Having both types of credit, revolving and installment, can help build your scores faster because the scoring formulas like to see that you can handle different types of credit responsibly.
How Self works
Once you’re approved by Self, the loan amount is deposited in a certificate of deposit, insured by the Federal Deposit Insurance Corp., with one of its partner banks. You’ll make regular payments for the term of the loan, then get access to the money.
Self offers one- and two-year terms, though you first determine what you want your monthly payment to be. The lowest payment — at $25 a month — has a two-year term. That loan comes with a nonrefundable $9 administrative fee (it can be up to $15 if you choose a different payment). At the end of the term, you get $525 plus interest of 0.1% APY (in two years, that would be well under a dollar). You’ll have paid $609, for an annual percentage rate of 14.92%.
The other monthly payment amounts you can choose from are $48, $89 or $150; those higher amounts have 12-month terms and slightly higher administrative fees. APRs for Self loans do not exceed 16%, according to the company.

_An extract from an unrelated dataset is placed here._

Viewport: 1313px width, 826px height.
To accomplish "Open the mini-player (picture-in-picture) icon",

A larger loan will not help you build your score any faster, but may cost you less in interest. Be sure to pick a payment amount that is comfortable; a late payment could hurt your credit, and that’s the last thing you want.

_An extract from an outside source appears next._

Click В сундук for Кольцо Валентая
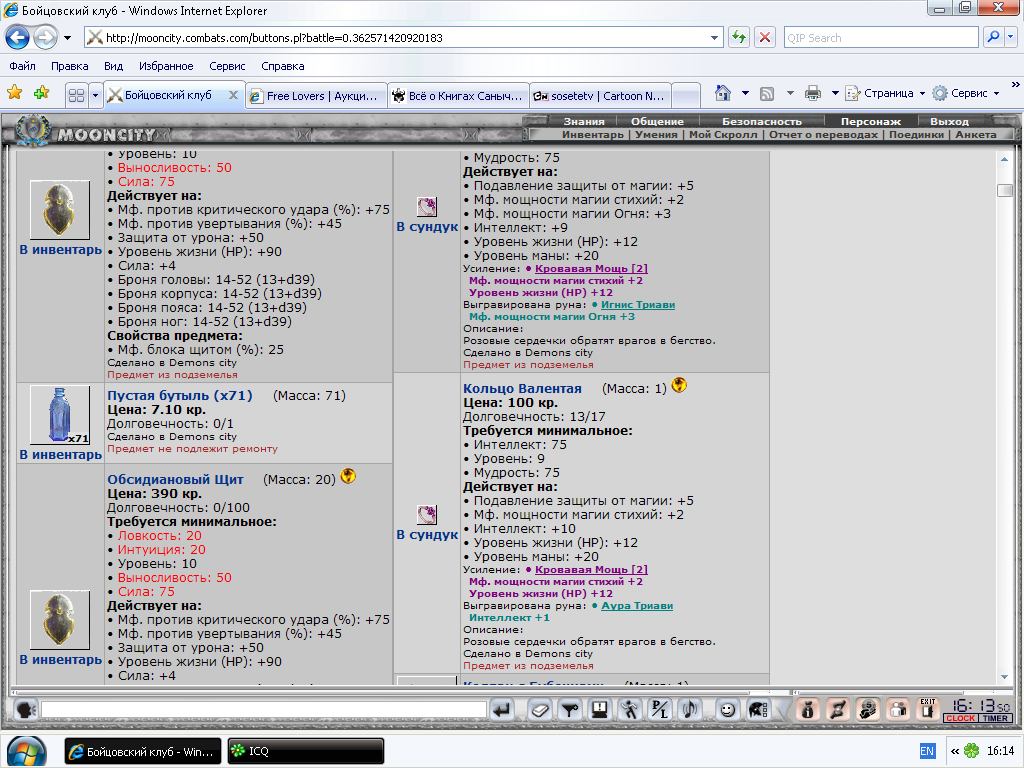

Once you’ve made payments as agreed, your money is released to you. That could be the beginning of an emergency fund, and Self will encourage you to keep salting away that monthly payment, either in a higher-yield CD or a savings account at its partner bank.
During the repayment period, you have access to free credit monitoring and a VantageScore produced by TransUnion, so you can track your credit score’s progress. If you want to keep an eye on your credit after the loan period, you can get a free credit score and credit report information, updated weekly, with NerdWallet.
Self reports your payments to the three major credit reporting agencies. Note that any late payments will hurt the credit you are trying to build. After about six months, your repayment activity should generate a FICO score if you didn’t already have one; your VantageScore can be generated sooner.
If you decide to close your account before it’s paid off, you can access the money in the CD, minus the amount you still owe.
How to apply for a Self loan
The loan application is submitted online via Self’s website. To qualify, you must:
- Be at least 18 years old
- Be a permanent U.S. resident
- Have a Social Security number
- Have either a bank account or debit card; a prepaid card is OK (You’ll pay a fee for using a debit card.)
You can’t have had a negative ChexSystems report, such as bounced checks or unpaid fees, in the previous 180 days.
Self fees and penalties
Payments 15 days late or more incur a fee of 5% of the scheduled monthly payment. They are not reported late to the credit bureaus until they are 30 days late. If the account continues to be late, it will eventually be closed and the loan will be reported as “defaulted” on your credit reports. You get the loan deposit amount, minus the fees and amount you owed when the account closed. A late payment can damage your credit, and a default is even worse.
If you withdraw funds early, you will forgo 90 days of interest. This is just a few cents.